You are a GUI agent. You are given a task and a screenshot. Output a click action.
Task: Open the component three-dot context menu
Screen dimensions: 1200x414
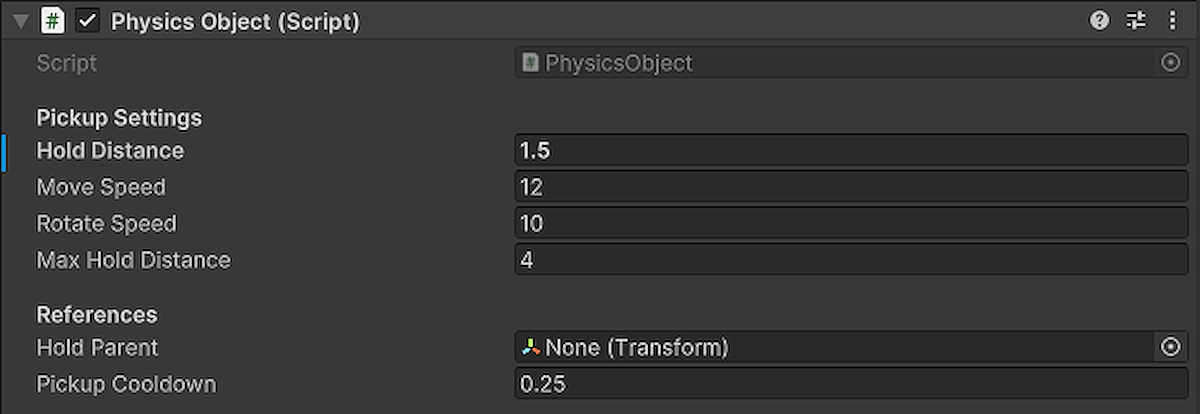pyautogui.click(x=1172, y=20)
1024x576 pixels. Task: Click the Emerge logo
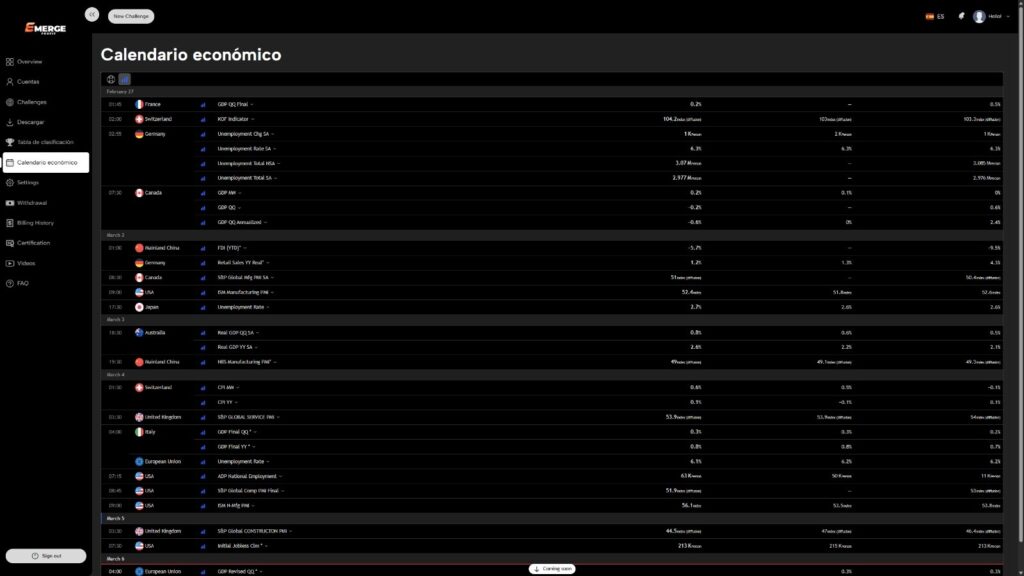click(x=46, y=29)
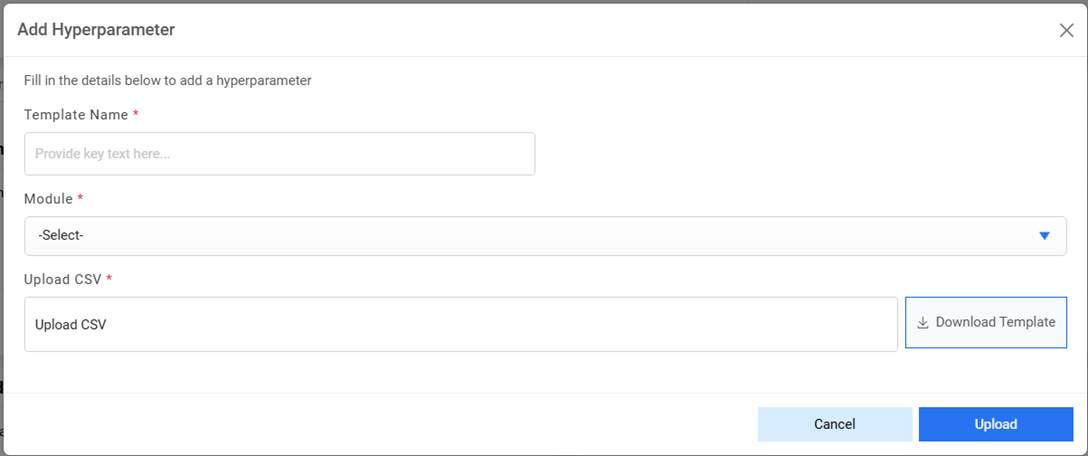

Work to complete => The pictures are not wanted, but every line of the listing should be duplicated exactly.

Exercise answer =>
You are a GUI agent. You are given a task and a screenshot. Output a click action.
Task: Open the component three-dot context menu
Screen dimensions: 1200x414
pyautogui.click(x=1172, y=20)
1024x576 pixels. Task: Click the Emerge logo
click(x=46, y=29)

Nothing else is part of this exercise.